Moreover, our current electric grid costs the U.S. economy around $55 billion a year. Without careful planning, these costs will grow due to the increased frequency and severity of extreme weather events caused by climate change. Investments in electricity transmission can unleash the full potential of renewable energy by enabling more power to be delivered to urban centers from the windiest and sunniest parts of the country, making the economy more resilient. One estimate finds that modernizing the eastern U.S. transmission grid could reduce energy bills by at least a third. The package contains investments in energy transmission and infrastructure resilience to modernize an aging electric grid and to improve its reliability.

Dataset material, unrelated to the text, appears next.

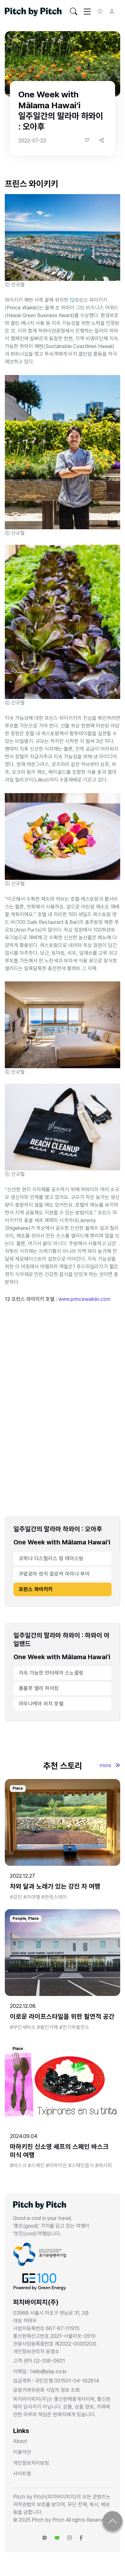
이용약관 (22, 2452)
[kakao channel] (44, 2538)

The effects of climate change and air pollution do not affect everyone equally. Low-income regions and individuals, as well as individuals and communities of color, are hit particularly hard, widening existing economic inequality. In one study, the poorest U.S. counties are projected to suffer median losses as a result of climate change that are 9.5 times larger than the richest counties. Moreover, communities of color have heightened pollution exposure and a higher prevalence of pollution-related diseases. Reducing greenhouse gas emissions and air pollution through clean energy investment and bus and port electrification can thus help to stymy these inequitable impacts.
In addition, the legislation creates a Civilian Climate Corps, designed to employ a diverse group of young people to work—conserving public lands, promoting resilience, and advancing climate justice. The program’s efforts would help tackle two equity issues at once: providing stable, good-paying jobs for young workers, people of color, and workers without college degrees who have had a hard time finding employment during the pandemic; and assisting with the alleviation of climate change effects, which can disproportionately affect low-income areas.
No one wants a repeat of the summer of 2021. These investments advance climate resilience and reduce emissions. Along the way, the U.S. economy and its workers benefit. The legislation is a necessary down payment to begin the critical work of limiting the harms caused by climate change and making investments to prevent further damage. It is a crucial step toward our goal of reducing greenhouse gas emissions between 50 and 52 percent below 2005 levels by the year 2030.